Moreover, as any parent knows, identifying who started unacceptable behavior is
not an exercise in excusing unacceptable
behavior (no matter how much Trump thinks “He started it!” is a
justification for any calumny, including suggesting that Ted Cruz’s father was
in on the Kennedy assassination). If two brothers are throwing rocks at each
other, you might punish Timmy more for starting it, but you wouldn’t tell Tommy
it’s okay to have rock fights.
And this points to why the anti-Trump protesters are such
monumental morons. Every time they live down to our expectations, they stoke
the coal in the Trump Train’s furnace. The ultimate result of the 1968
Democratic convention riots was to get Richard Nixon elected. And as sure as
shinola you can expect the Left to start talking about how such violence is
justified.

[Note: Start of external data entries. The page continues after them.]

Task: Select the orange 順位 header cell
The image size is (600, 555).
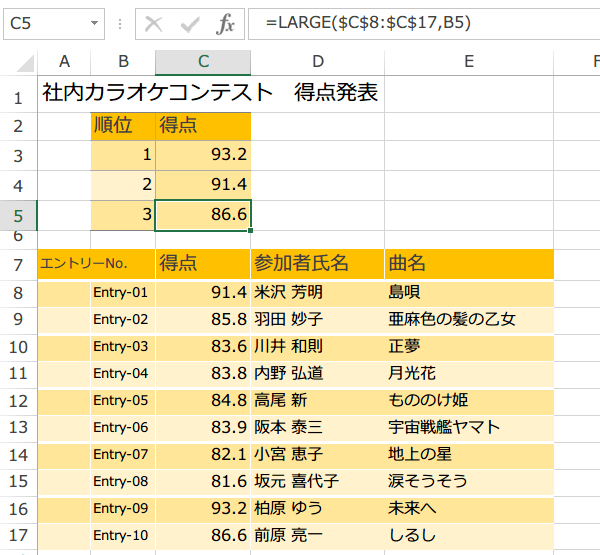Action: (x=122, y=126)
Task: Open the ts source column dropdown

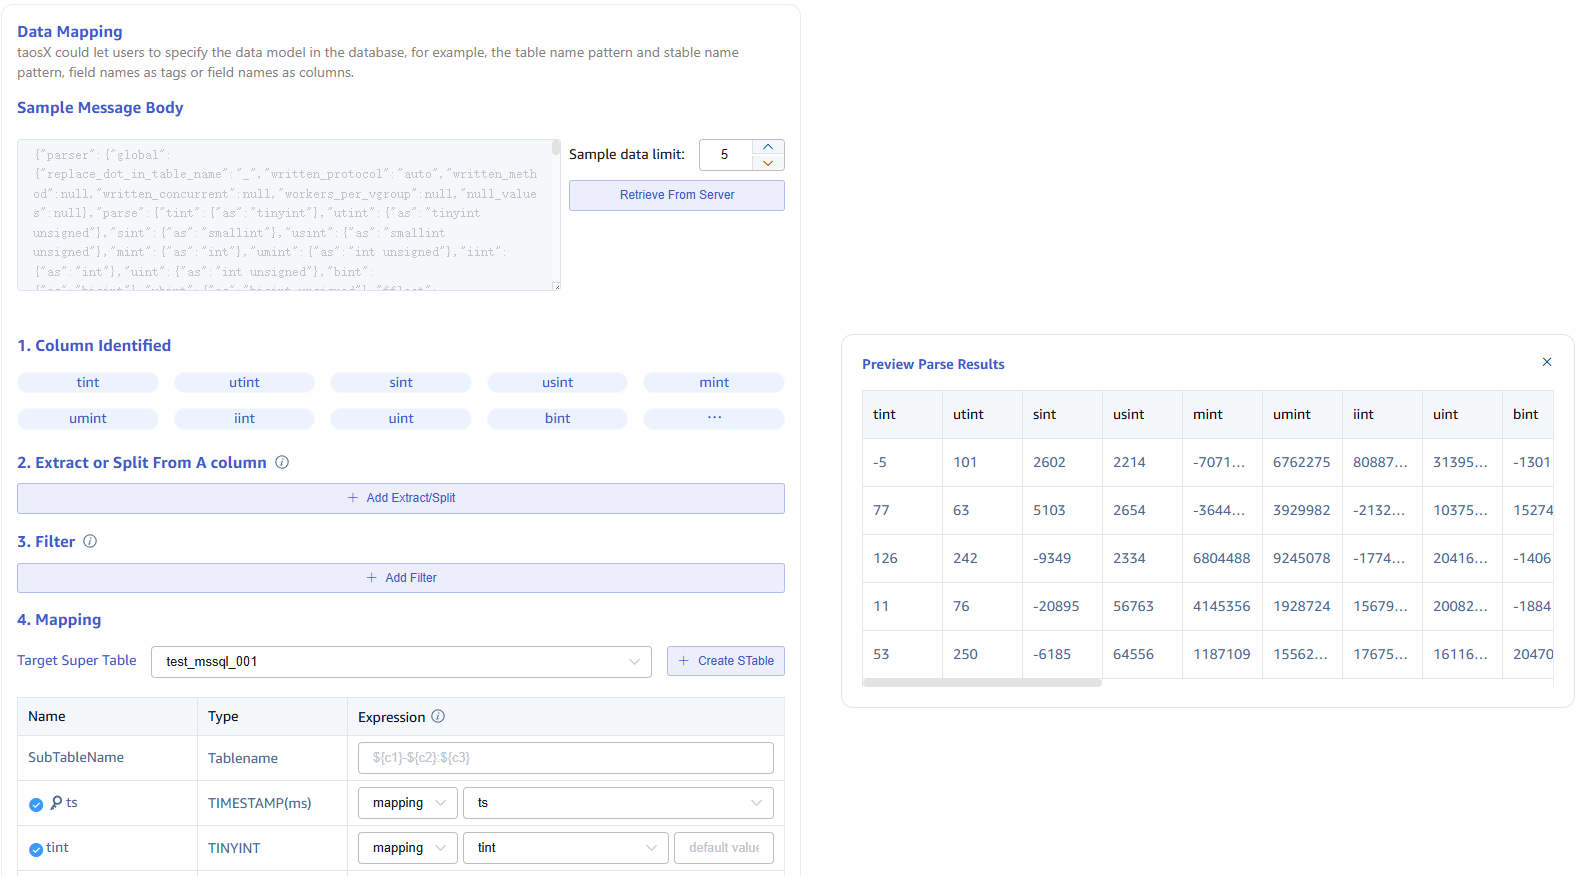Action: tap(618, 803)
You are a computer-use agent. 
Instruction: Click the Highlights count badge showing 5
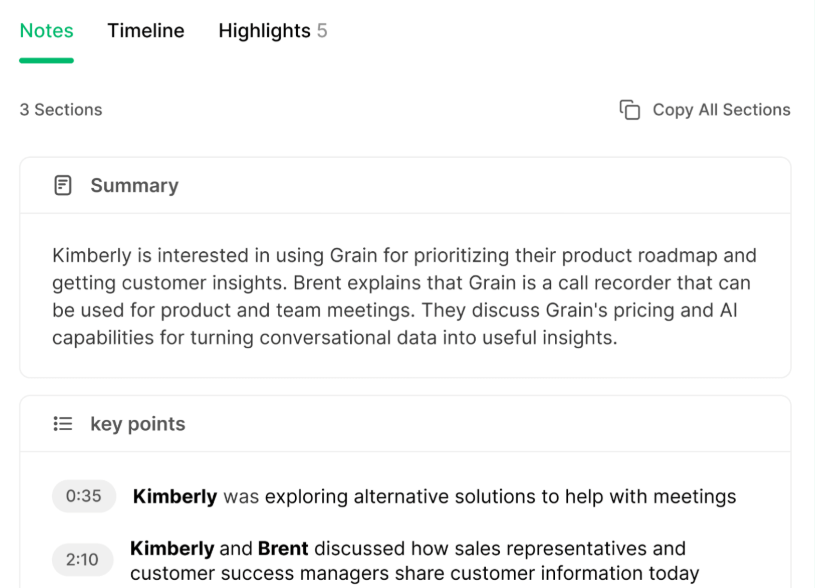(x=322, y=31)
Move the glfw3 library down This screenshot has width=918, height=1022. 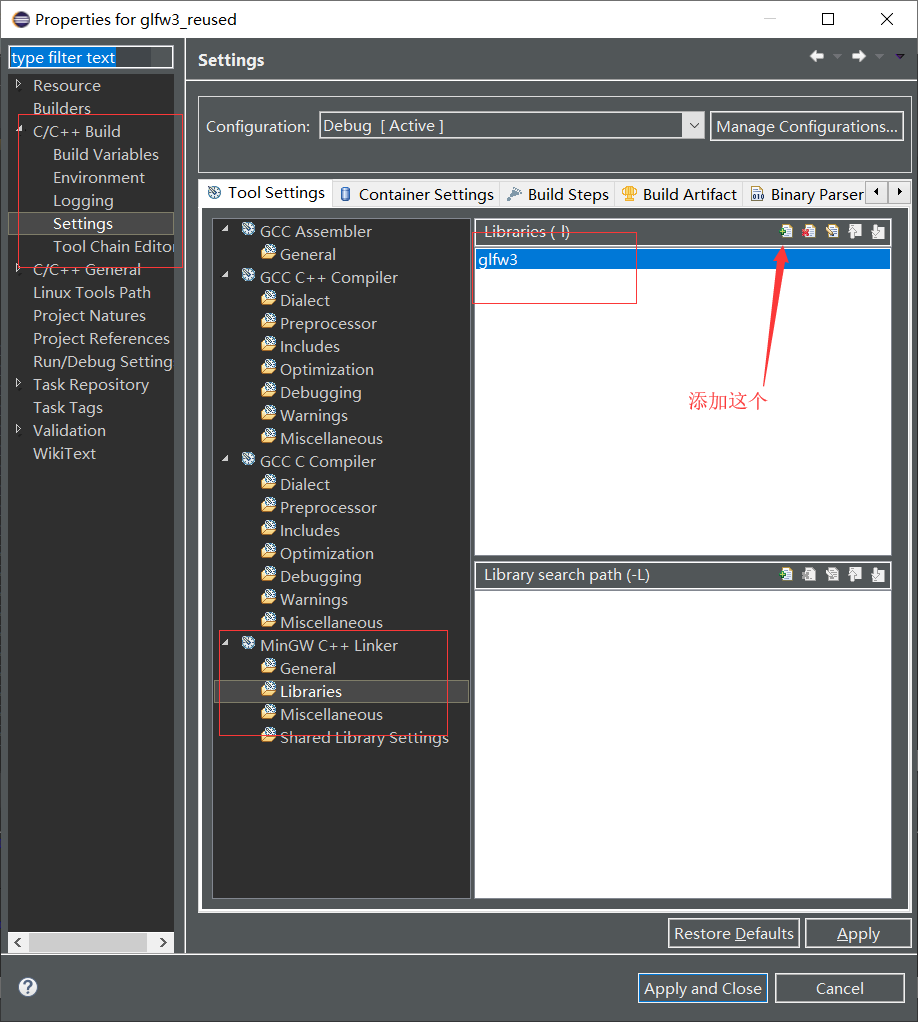(878, 231)
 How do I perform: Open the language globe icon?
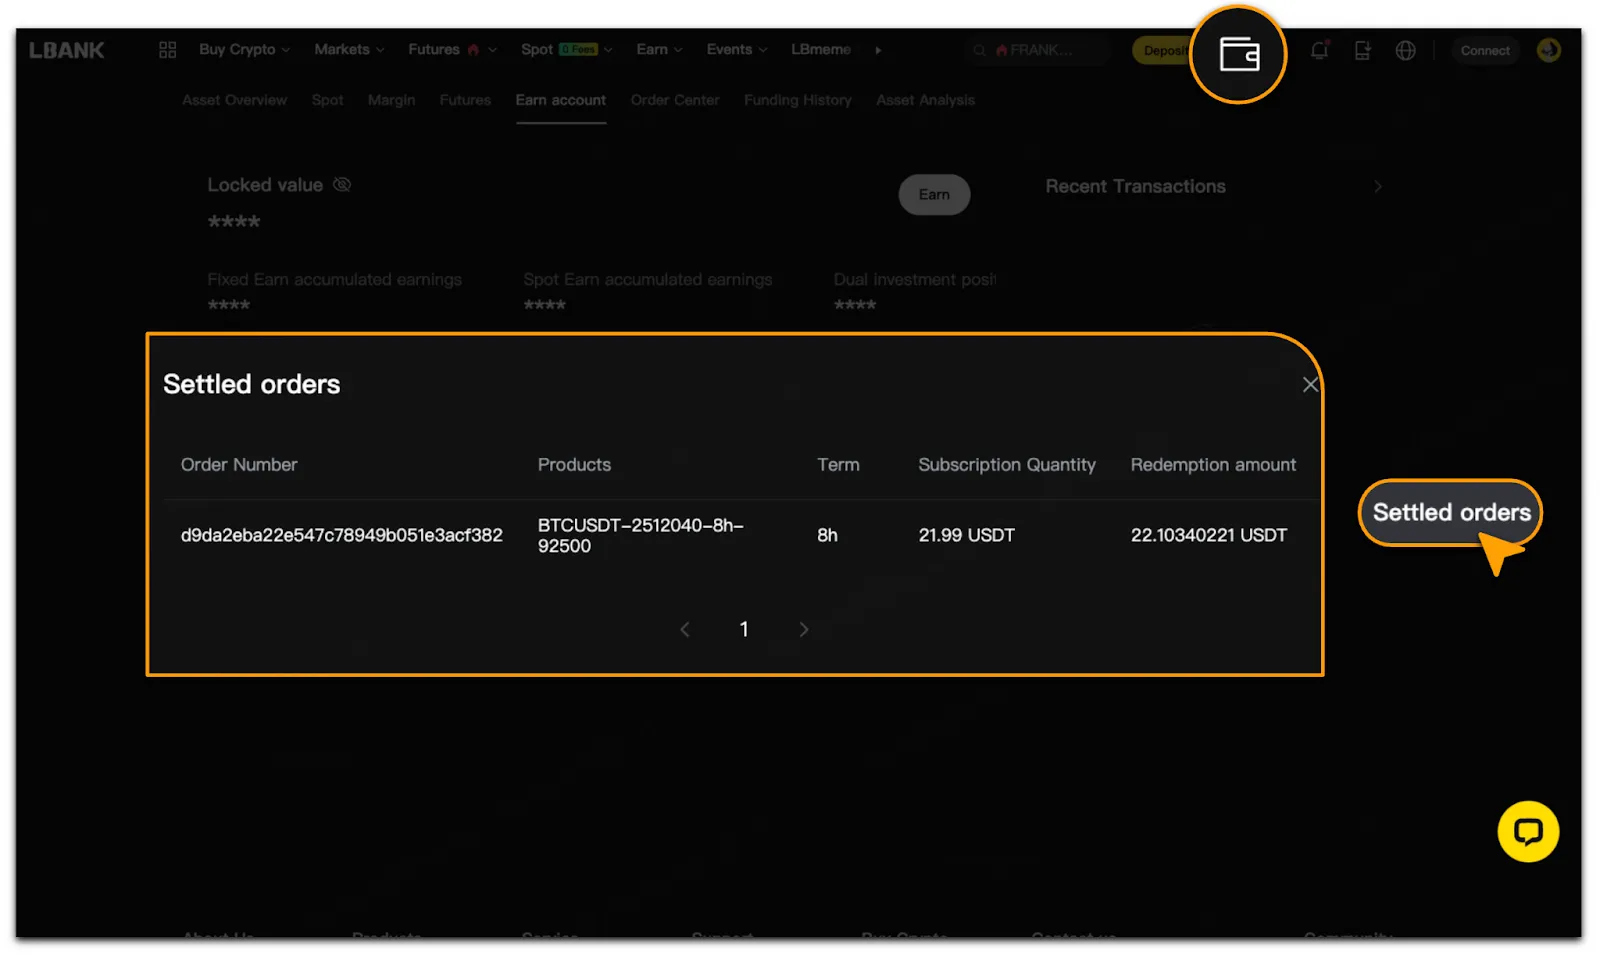click(1405, 50)
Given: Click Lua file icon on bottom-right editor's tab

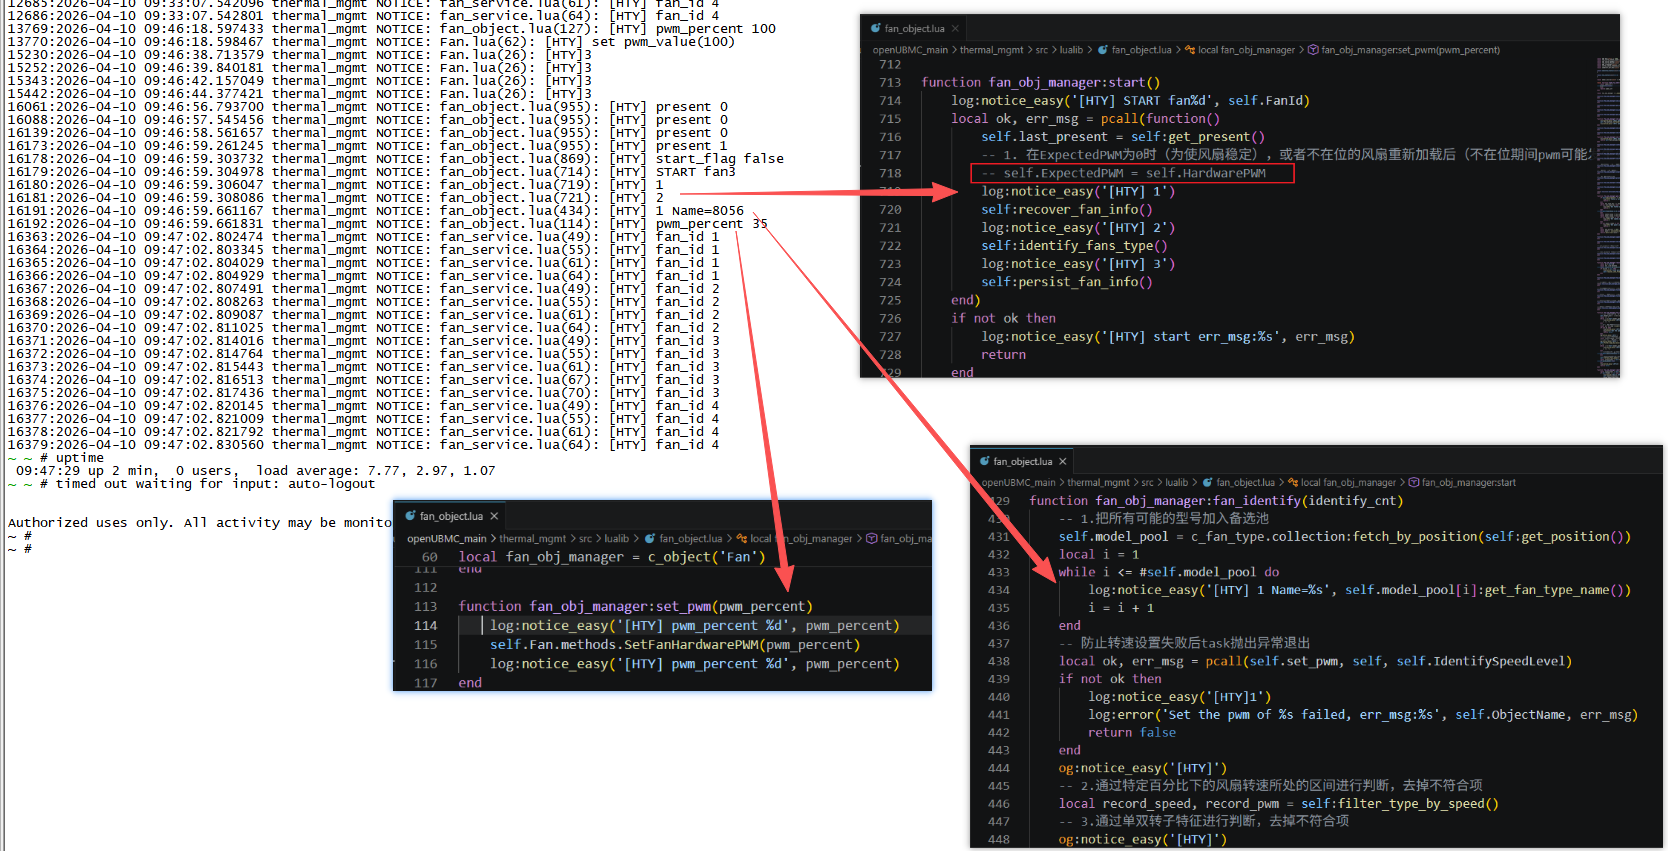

Indeed, they already have.
As the corruption of the GOP proceeds, it’s very easy to
see Republican politicians following the path of Mike Huckabee and others who
think every misdeed by Trump is justified by the misdeeds of his opponents.
Already the logic of “if you’re against Trump, you are for Hillary” has
ensorcelled even very serious minds on the right (including countless friends
of mine). Similarly, Hillary Clinton is doing everything she can to encourage
the notion that if you’re against her, you’re for Donald Trump. It is becoming
impossible to stand athwart both on the sidelines these days, at least for
mainstream conservatives and liberals (libertarians and socialists have
fortified their turn-off cul-de-sacs for years). One must stand in the middle
of the road*, and that is where people get run over. The center will not hold.